Israel B – Shooters (prod Lowlight)

Israel B demeure toujours aujourd’hui une figure emblématique de la scène madrilène. Son ancien groupe Corredores de Bloque a marqué de son empreinte le début des années 2010 en Espagne. Aux côtés notamment de D. Gómez (Kaydy Cain), celui qui se faisait appeler anciennement Markés a toujours rappé la rue et fait preuve de sincérité dans ses lyrics. Depuis deux ans, il multiplie les sorties de qualité en solitaire en suivant sa ligne de conduite initiale. Sur le morceau « Shooters », il profite de l’instrumentale taillée sur mesure par le duo de beatmakers galicien Lowlight pour distiller deux minutes de punchlines : « Yo nací en el sur de Madrid, donde pasa todo eso que contáis en temas pero no vivís. » (« Je suis né dans le sud de Madrid, là où se passe tout ce que vous racontez dans vos titres mais que vous ne vivez pas »). Les références sont aussi variées que nombreuses et font écho à Camarón de la Isla, à Eric Cantona ou encore à la journaliste sportive Nuria Bermúdez. Un cocktail aussi surprenant que détonant.

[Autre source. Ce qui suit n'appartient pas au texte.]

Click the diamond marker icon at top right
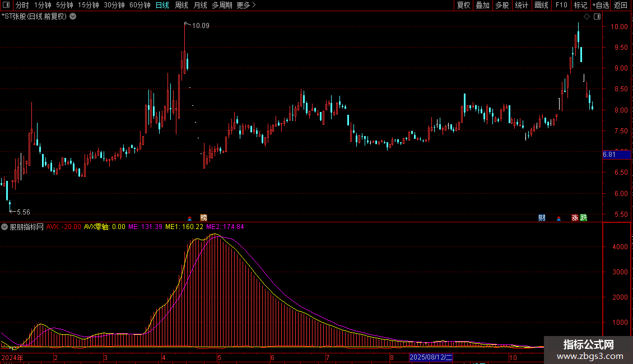 pos(587,16)
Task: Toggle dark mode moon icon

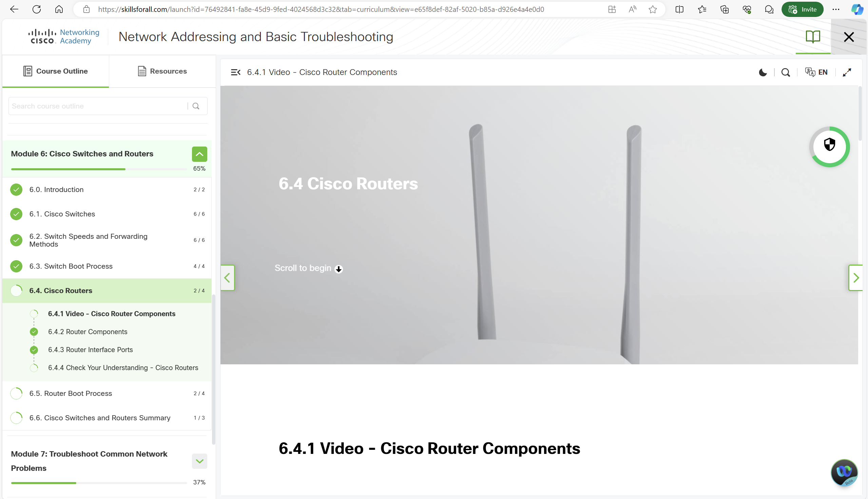Action: [762, 72]
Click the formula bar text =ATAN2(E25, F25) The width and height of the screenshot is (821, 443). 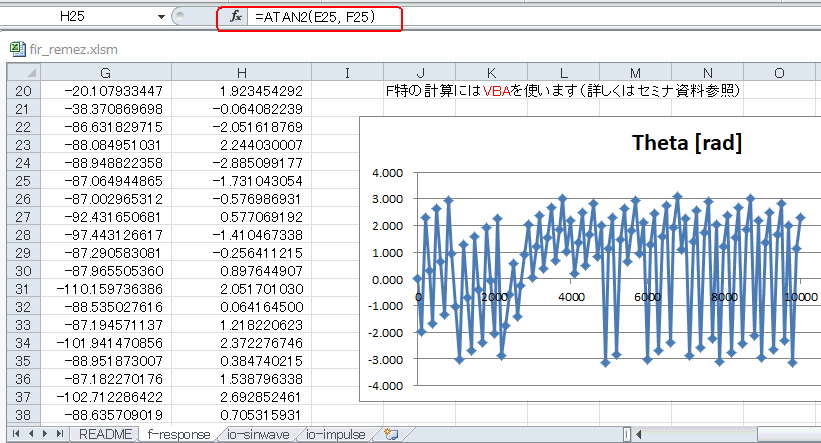point(315,17)
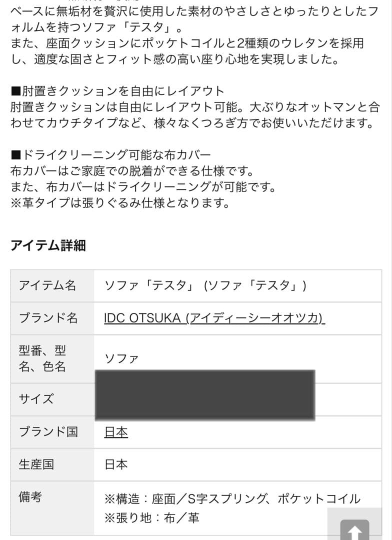Click the ※構造 spring structure note
392x540 pixels.
point(232,499)
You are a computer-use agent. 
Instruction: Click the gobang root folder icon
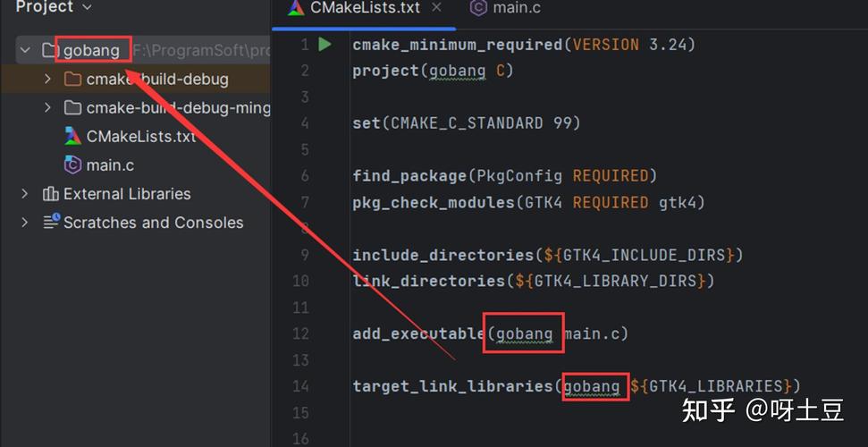pyautogui.click(x=50, y=50)
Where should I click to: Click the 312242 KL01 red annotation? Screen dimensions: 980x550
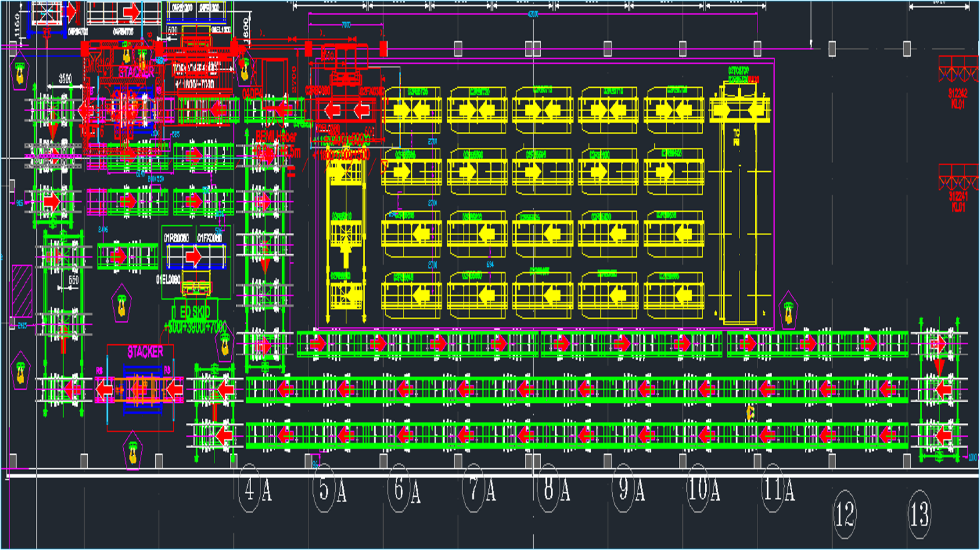click(957, 99)
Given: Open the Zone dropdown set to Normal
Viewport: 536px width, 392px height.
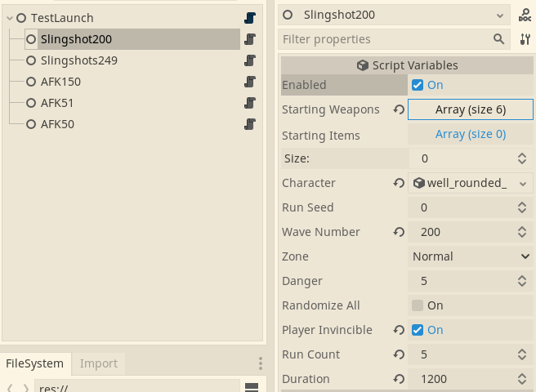Looking at the screenshot, I should click(471, 256).
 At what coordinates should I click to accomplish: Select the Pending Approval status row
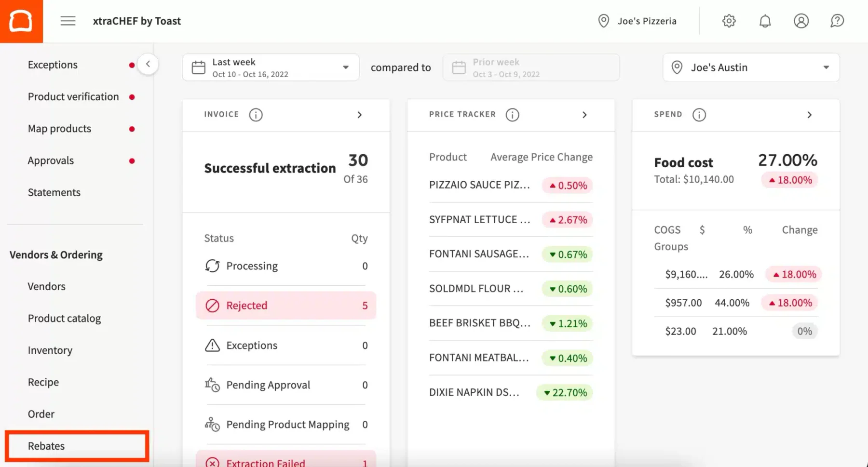click(286, 385)
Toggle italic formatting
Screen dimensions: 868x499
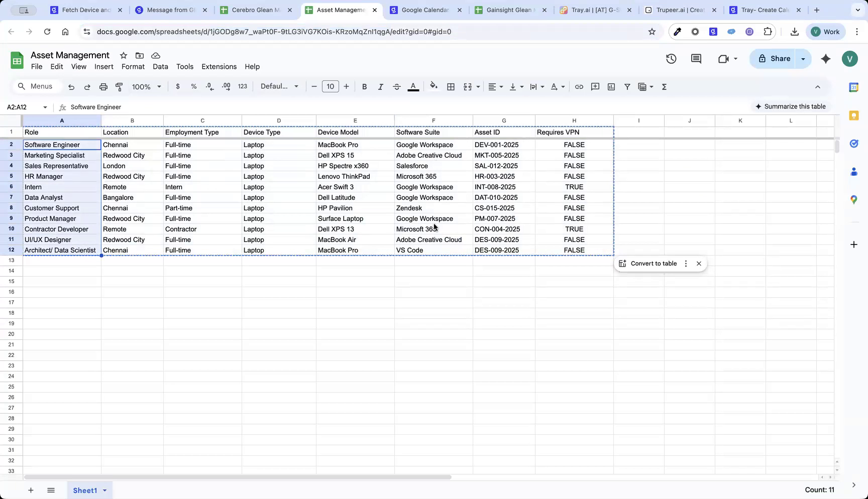[x=380, y=86]
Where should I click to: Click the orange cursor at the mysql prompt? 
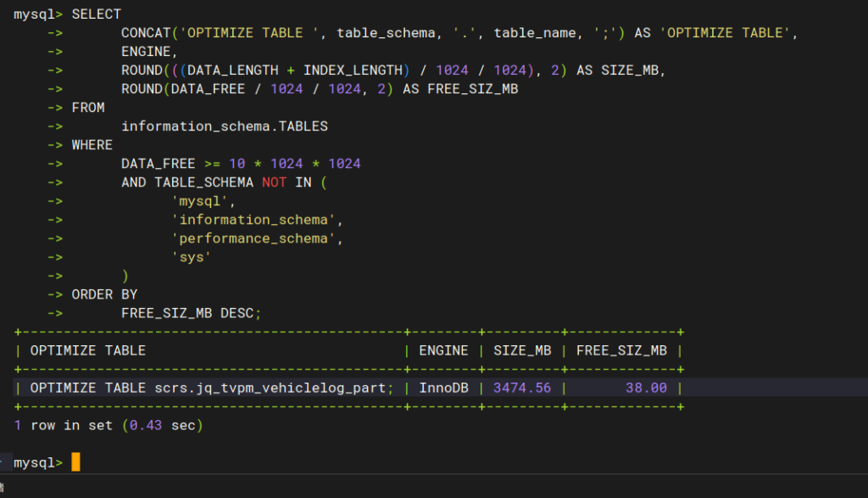click(75, 462)
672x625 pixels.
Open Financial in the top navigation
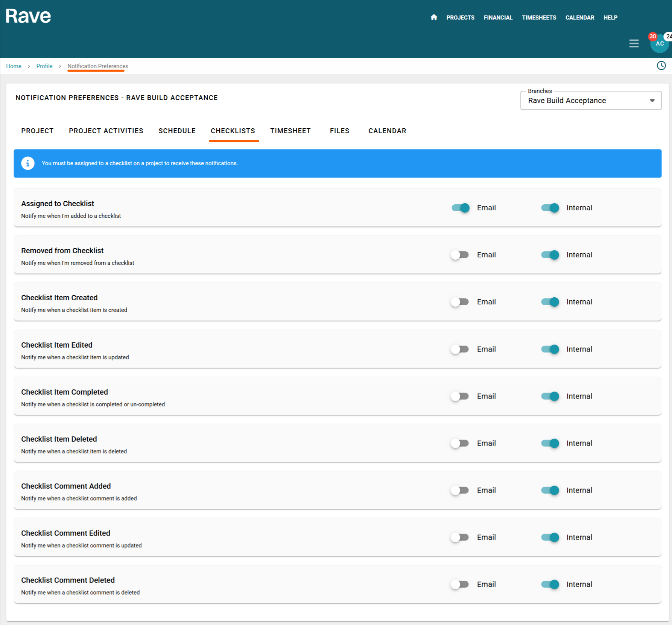[498, 18]
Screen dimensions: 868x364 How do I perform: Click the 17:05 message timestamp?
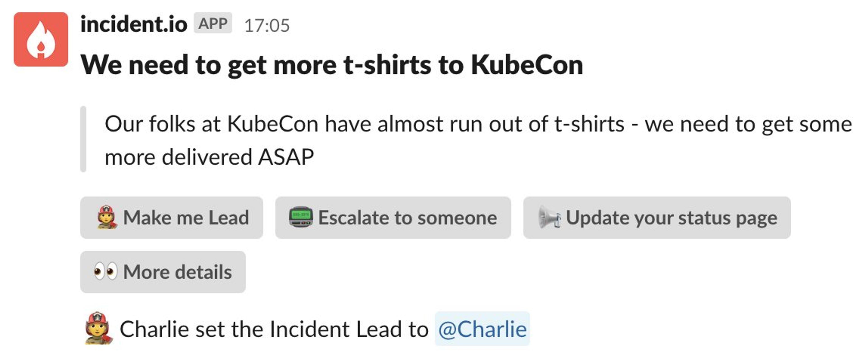267,26
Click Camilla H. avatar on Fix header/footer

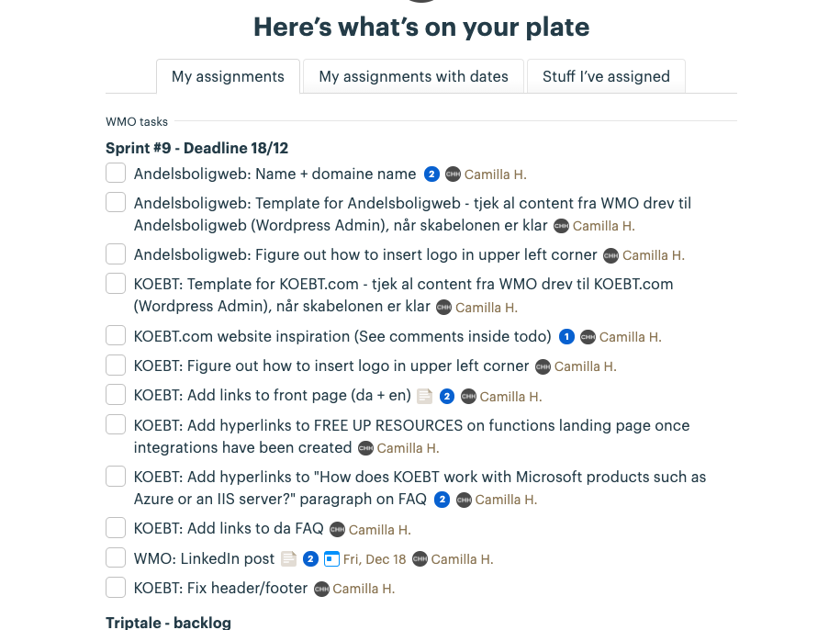tap(321, 589)
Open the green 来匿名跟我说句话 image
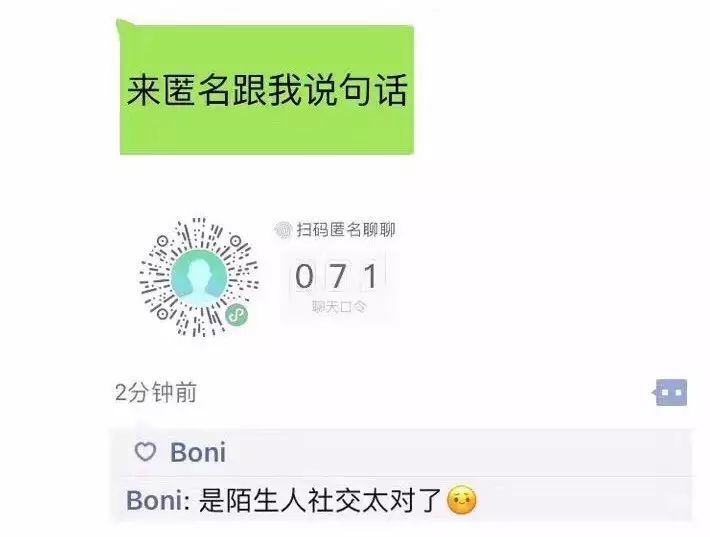 click(266, 87)
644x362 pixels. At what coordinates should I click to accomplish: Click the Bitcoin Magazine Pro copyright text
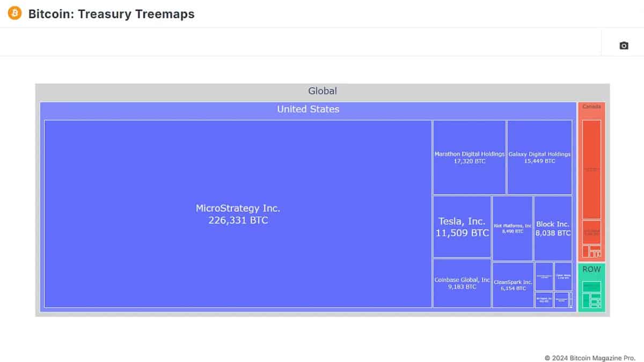click(590, 358)
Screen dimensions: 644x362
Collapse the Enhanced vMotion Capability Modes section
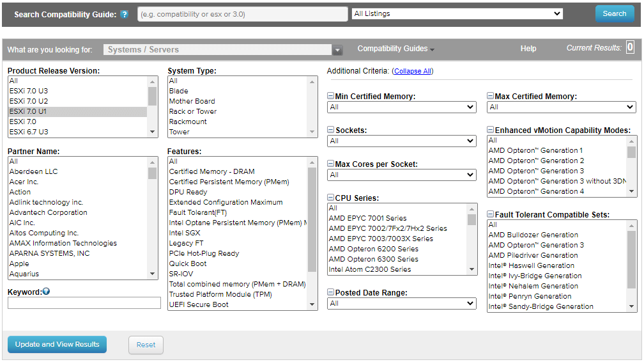[490, 130]
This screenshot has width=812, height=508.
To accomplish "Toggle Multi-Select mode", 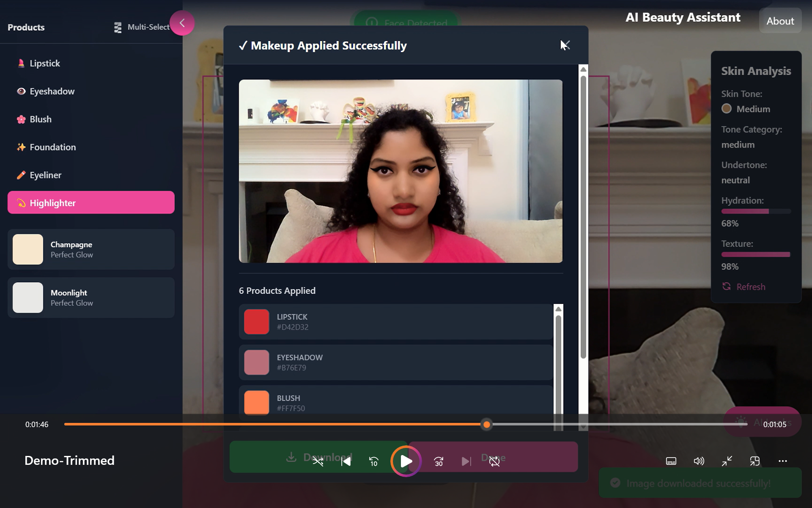I will click(x=142, y=27).
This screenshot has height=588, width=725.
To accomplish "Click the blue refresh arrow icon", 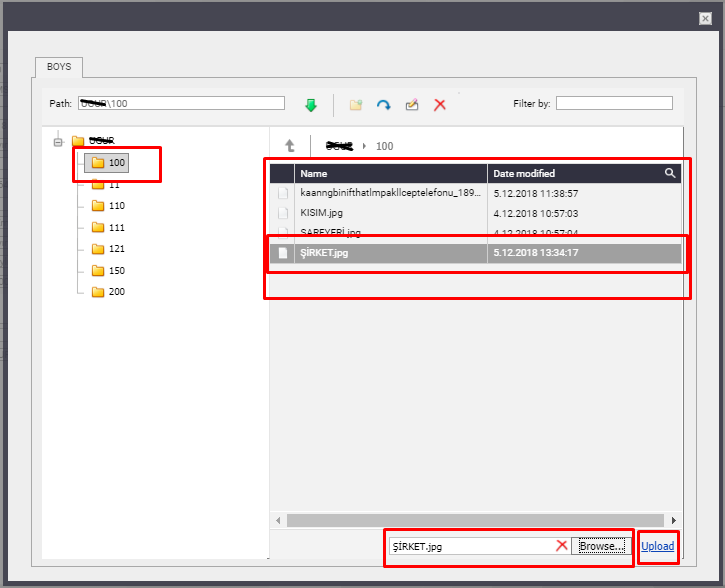I will click(x=383, y=104).
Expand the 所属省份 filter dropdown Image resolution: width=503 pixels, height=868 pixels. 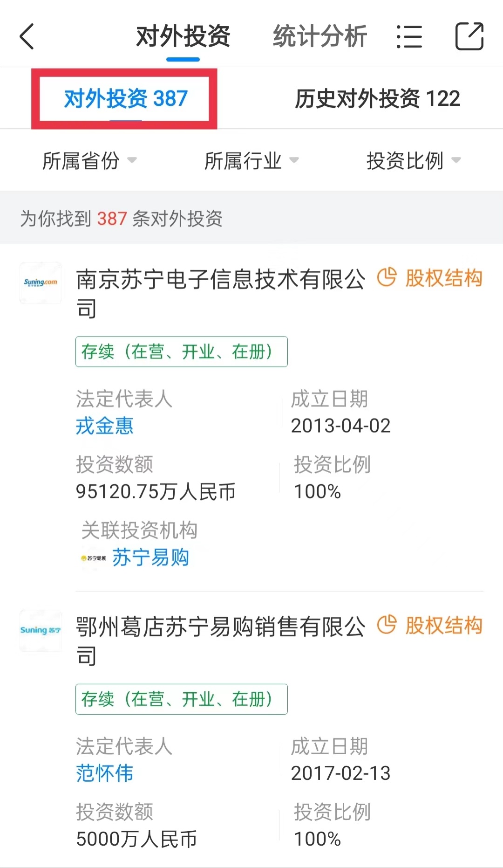pos(89,161)
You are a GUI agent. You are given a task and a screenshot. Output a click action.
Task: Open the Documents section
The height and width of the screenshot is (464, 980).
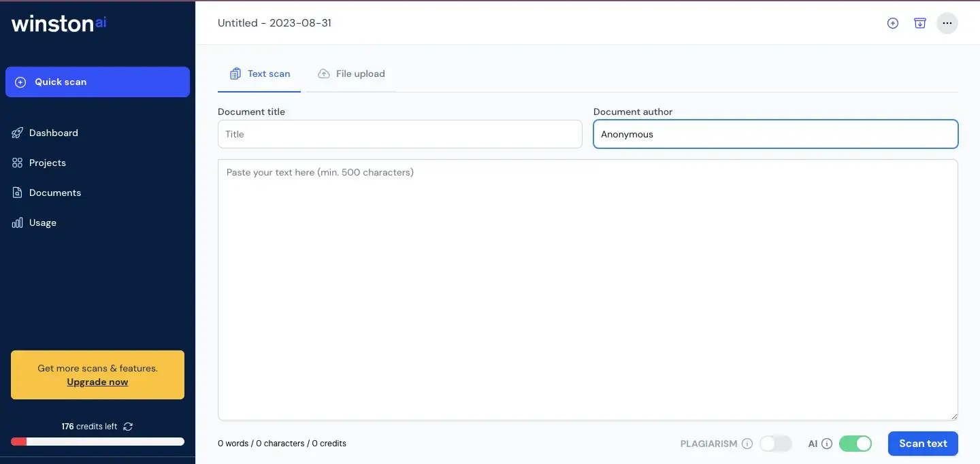pyautogui.click(x=54, y=193)
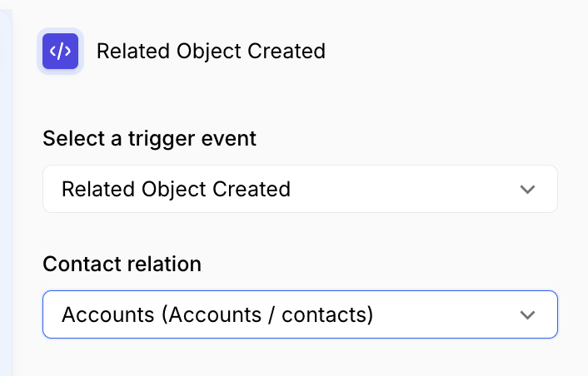Screen dimensions: 588x376
Task: Click the Contact relation chevron arrow
Action: (526, 314)
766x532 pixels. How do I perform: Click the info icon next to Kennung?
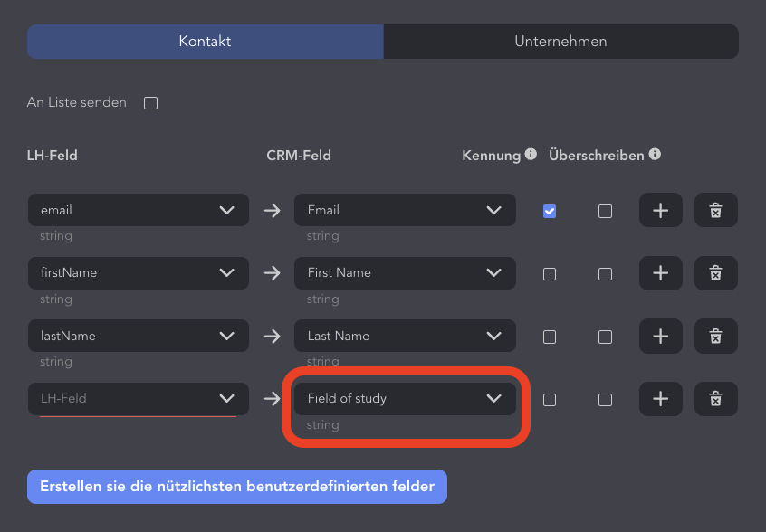coord(531,154)
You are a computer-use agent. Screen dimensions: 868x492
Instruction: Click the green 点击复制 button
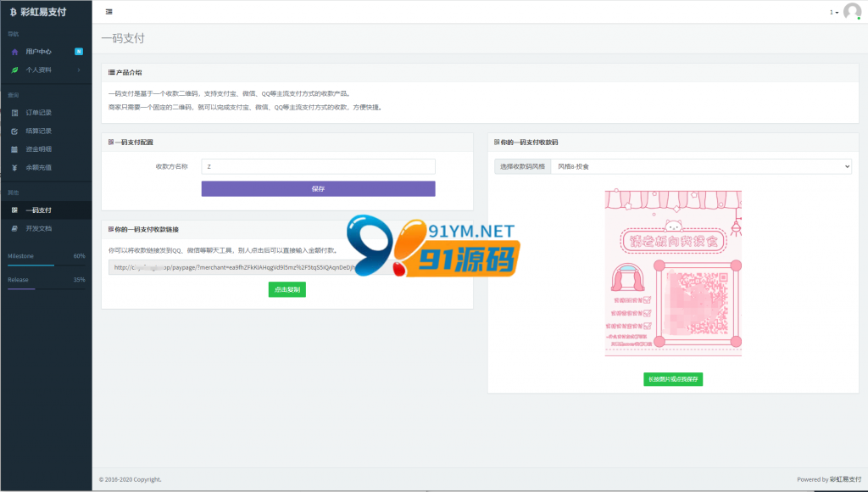point(287,290)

Ergo Pro – Black Mamba (prod Gese Da O)

En octobre 2016 nous découvrions Ergo Pro dans un cypher organisé par l’équipe de TeamBackPack. Il était évident à l’époque que le rookie du quartier madrilène de San Cristóbal allait faire parler de lui dans les mois à venir. Après plusieurs collaborations remarquées dont notamment celle avec Odd Liquor en 2017 et plusieurs singles de qualité, le rappeur surnommé Bobby Nigeria publia son premier EP Bone Fortuna en 2018. Son talent lui aura vallu d’être validé par les grands noms de la scène hispanophone et d’apparaître notamment aux côtés de Dano du mythique collectif Ziontifik ou encore du vénézuélien Lil Supa. Avant de sortir en octobre l’un de meilleurs projets de l’année, axé boom bap et portant le nom de Dogma d’où est extrait le titre « Black Mamba », il nous délecta du morceau « Lebron » produit par Marassian, prouvant son aisance sur des productions plus modernes. En à peine quelques mois Ergo Pro est devenu une référence. Chapeau.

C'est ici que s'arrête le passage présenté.